[Stored items]
★ ★ ★ ★ ★ ★ ★

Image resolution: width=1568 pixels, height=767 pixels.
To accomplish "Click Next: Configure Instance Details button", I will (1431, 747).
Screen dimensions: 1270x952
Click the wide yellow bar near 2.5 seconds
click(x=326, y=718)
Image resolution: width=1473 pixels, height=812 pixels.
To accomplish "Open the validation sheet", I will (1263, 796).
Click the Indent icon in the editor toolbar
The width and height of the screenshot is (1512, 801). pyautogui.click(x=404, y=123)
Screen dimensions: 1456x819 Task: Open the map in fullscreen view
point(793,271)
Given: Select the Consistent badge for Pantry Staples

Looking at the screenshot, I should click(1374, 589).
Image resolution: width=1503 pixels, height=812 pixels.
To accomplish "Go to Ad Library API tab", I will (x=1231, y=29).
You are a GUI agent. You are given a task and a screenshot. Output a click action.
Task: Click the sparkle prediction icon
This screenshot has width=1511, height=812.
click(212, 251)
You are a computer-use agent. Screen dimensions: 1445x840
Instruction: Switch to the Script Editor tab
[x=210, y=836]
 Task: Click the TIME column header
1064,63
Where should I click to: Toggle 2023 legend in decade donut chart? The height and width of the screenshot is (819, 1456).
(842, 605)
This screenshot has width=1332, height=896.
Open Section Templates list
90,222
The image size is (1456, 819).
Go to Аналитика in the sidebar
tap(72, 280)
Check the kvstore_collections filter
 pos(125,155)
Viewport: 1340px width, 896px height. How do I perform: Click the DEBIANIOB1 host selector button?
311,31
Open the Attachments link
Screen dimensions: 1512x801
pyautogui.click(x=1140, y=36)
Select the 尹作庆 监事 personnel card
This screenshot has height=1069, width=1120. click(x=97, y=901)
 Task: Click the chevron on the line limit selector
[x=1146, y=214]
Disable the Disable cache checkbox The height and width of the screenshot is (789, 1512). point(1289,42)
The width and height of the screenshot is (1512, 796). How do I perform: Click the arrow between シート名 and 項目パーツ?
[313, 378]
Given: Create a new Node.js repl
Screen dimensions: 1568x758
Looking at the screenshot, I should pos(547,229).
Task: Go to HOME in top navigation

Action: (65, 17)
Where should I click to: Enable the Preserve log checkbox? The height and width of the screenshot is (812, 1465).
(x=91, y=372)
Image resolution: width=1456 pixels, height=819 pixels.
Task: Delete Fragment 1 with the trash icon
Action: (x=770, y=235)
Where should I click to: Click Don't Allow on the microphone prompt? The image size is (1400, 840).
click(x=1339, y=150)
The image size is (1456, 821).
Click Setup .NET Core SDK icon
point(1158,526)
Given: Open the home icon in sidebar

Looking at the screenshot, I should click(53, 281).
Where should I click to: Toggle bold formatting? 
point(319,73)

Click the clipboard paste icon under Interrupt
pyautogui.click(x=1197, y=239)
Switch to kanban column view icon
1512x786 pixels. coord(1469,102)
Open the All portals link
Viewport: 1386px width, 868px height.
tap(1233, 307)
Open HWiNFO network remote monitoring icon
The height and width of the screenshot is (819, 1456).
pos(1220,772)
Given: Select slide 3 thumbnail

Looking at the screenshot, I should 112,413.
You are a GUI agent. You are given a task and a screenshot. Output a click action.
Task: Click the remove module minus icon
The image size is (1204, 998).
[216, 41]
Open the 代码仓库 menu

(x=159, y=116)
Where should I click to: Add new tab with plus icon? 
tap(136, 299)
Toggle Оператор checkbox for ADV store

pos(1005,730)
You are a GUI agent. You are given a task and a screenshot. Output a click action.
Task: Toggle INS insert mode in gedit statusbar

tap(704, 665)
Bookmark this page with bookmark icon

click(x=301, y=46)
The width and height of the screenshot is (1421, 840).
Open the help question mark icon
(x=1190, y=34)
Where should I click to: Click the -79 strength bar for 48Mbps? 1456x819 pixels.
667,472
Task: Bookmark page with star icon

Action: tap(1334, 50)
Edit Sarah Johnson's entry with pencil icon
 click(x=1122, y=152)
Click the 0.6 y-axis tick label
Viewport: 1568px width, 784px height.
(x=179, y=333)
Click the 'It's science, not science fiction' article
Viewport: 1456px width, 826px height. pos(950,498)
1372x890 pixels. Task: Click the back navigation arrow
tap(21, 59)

★ ★ ★ ★ ★ ★ ★

- What to produce -
Retype every record without alteration.

- Final answer -
Image resolution: width=1568 pixels, height=767 pixels.
To accomplish "Click Next: Configure Instance Details button", I will (1431, 747).
Screen dimensions: 1270x952
Click the wide yellow bar near 2.5 seconds
click(x=326, y=718)
Image resolution: width=1473 pixels, height=812 pixels.
To accomplish "Open the validation sheet", I will (1263, 796).
Click the Indent icon in the editor toolbar
The width and height of the screenshot is (1512, 801). pyautogui.click(x=404, y=123)
Screen dimensions: 1456x819 Task: Open the map in fullscreen view
point(793,271)
Given: Select the Consistent badge for Pantry Staples

Looking at the screenshot, I should click(1374, 589).
Image resolution: width=1503 pixels, height=812 pixels.
To accomplish "Go to Ad Library API tab", I will (x=1231, y=29).
You are a GUI agent. You are given a task and a screenshot. Output a click action.
Task: Click the sparkle prediction icon
This screenshot has width=1511, height=812.
click(212, 251)
You are a computer-use agent. Screen dimensions: 1445x840
Instruction: Switch to the Script Editor tab
[x=210, y=836]
 Task: Click the TIME column header
1064,63
Where should I click to: Toggle 2023 legend in decade donut chart? The height and width of the screenshot is (819, 1456).
(842, 605)
This screenshot has width=1332, height=896.
Open Section Templates list
90,222
The image size is (1456, 819).
Go to Аналитика in the sidebar
tap(72, 280)
Check the kvstore_collections filter
 pos(125,155)
Viewport: 1340px width, 896px height. How do I perform: Click the DEBIANIOB1 host selector button?
311,31
Open the Attachments link
Screen dimensions: 1512x801
pyautogui.click(x=1140, y=36)
Select the 尹作庆 监事 personnel card
This screenshot has height=1069, width=1120. click(x=97, y=901)
 Task: Click the chevron on the line limit selector
[x=1146, y=214]
Disable the Disable cache checkbox The height and width of the screenshot is (789, 1512). point(1289,42)
The width and height of the screenshot is (1512, 796). How do I perform: Click the arrow between シート名 and 項目パーツ?
[313, 378]
Given: Create a new Node.js repl
Screen dimensions: 1568x758
Looking at the screenshot, I should pos(547,229).
Task: Go to HOME in top navigation

Action: (65, 17)
Where should I click to: Enable the Preserve log checkbox? The height and width of the screenshot is (812, 1465).
(x=91, y=372)
Image resolution: width=1456 pixels, height=819 pixels.
Task: Delete Fragment 1 with the trash icon
Action: (x=770, y=235)
Where should I click to: Click Don't Allow on the microphone prompt? The image size is (1400, 840).
click(x=1339, y=150)
The image size is (1456, 821).
Click Setup .NET Core SDK icon
point(1158,526)
Given: Open the home icon in sidebar

Looking at the screenshot, I should click(53, 281).
Where should I click to: Toggle bold formatting? 
point(319,73)

Click the clipboard paste icon under Interrupt
pyautogui.click(x=1197, y=239)
Switch to kanban column view icon
1512x786 pixels. coord(1469,102)
Open the All portals link
Viewport: 1386px width, 868px height.
tap(1233, 307)
Open HWiNFO network remote monitoring icon
The height and width of the screenshot is (819, 1456).
pos(1220,772)
Given: Select slide 3 thumbnail

Looking at the screenshot, I should 112,413.
You are a GUI agent. You are given a task and a screenshot. Output a click action.
Task: Click the remove module minus icon
The image size is (1204, 998).
[216, 41]
Open the 代码仓库 menu

(x=159, y=116)
Where should I click to: Add new tab with plus icon? 
tap(136, 299)
Toggle Оператор checkbox for ADV store

pos(1005,730)
You are a GUI agent. You are given a task and a screenshot. Output a click action.
Task: Toggle INS insert mode in gedit statusbar

tap(704, 665)
Bookmark this page with bookmark icon

click(x=301, y=46)
The width and height of the screenshot is (1421, 840).
Open the help question mark icon
(x=1190, y=34)
Where should I click to: Click the -79 strength bar for 48Mbps? 1456x819 pixels.
667,472
Task: Bookmark page with star icon

Action: tap(1334, 50)
Edit Sarah Johnson's entry with pencil icon
 click(x=1122, y=152)
Click the 0.6 y-axis tick label
Viewport: 1568px width, 784px height.
(x=179, y=333)
Click the 'It's science, not science fiction' article
Viewport: 1456px width, 826px height. pos(950,498)
1372x890 pixels. Task: Click the back navigation arrow
tap(21, 59)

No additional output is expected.